What to produce. Without leaving anything out, print every line of the data.

Records.
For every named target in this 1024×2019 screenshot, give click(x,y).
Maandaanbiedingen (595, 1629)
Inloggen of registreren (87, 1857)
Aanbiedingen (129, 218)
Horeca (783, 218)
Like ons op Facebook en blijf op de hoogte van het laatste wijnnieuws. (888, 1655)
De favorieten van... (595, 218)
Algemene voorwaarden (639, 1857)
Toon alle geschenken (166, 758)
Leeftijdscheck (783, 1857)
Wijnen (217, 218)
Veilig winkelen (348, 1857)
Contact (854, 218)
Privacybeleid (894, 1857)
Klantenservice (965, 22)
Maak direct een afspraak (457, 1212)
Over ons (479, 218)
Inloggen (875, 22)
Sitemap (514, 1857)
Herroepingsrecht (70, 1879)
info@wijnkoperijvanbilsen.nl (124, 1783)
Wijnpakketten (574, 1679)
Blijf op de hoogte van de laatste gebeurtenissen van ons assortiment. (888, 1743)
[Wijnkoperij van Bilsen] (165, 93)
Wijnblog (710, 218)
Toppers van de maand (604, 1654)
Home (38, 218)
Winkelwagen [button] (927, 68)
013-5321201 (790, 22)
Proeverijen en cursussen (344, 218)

Reply.
For every named target in this 1024×2019 screenshot, give click(x,y).
Maandaanbiedingen (595, 1629)
Inloggen of registreren (87, 1857)
Aanbiedingen (129, 218)
Horeca (783, 218)
Like ons op Facebook en blijf op de hoogte van het laatste wijnnieuws. (888, 1655)
De favorieten van... (595, 218)
Algemene voorwaarden (639, 1857)
Toon alle geschenken (166, 758)
Leeftijdscheck (783, 1857)
Wijnen (217, 218)
Veilig winkelen (348, 1857)
Contact (854, 218)
Privacybeleid (894, 1857)
Klantenservice (965, 22)
Maak direct een afspraak (457, 1212)
Over ons (479, 218)
Inloggen (875, 22)
Sitemap (514, 1857)
Herroepingsrecht (70, 1879)
info@wijnkoperijvanbilsen.nl (124, 1783)
Wijnpakketten (574, 1679)
Blijf op de hoogte van de laatste gebeurtenissen van ons assortiment. (888, 1743)
[Wijnkoperij van Bilsen] (165, 93)
Wijnblog (710, 218)
Toppers van de maand (604, 1654)
Home (38, 218)
Winkelwagen [button] (927, 68)
013-5321201 (790, 22)
Proeverijen en cursussen (344, 218)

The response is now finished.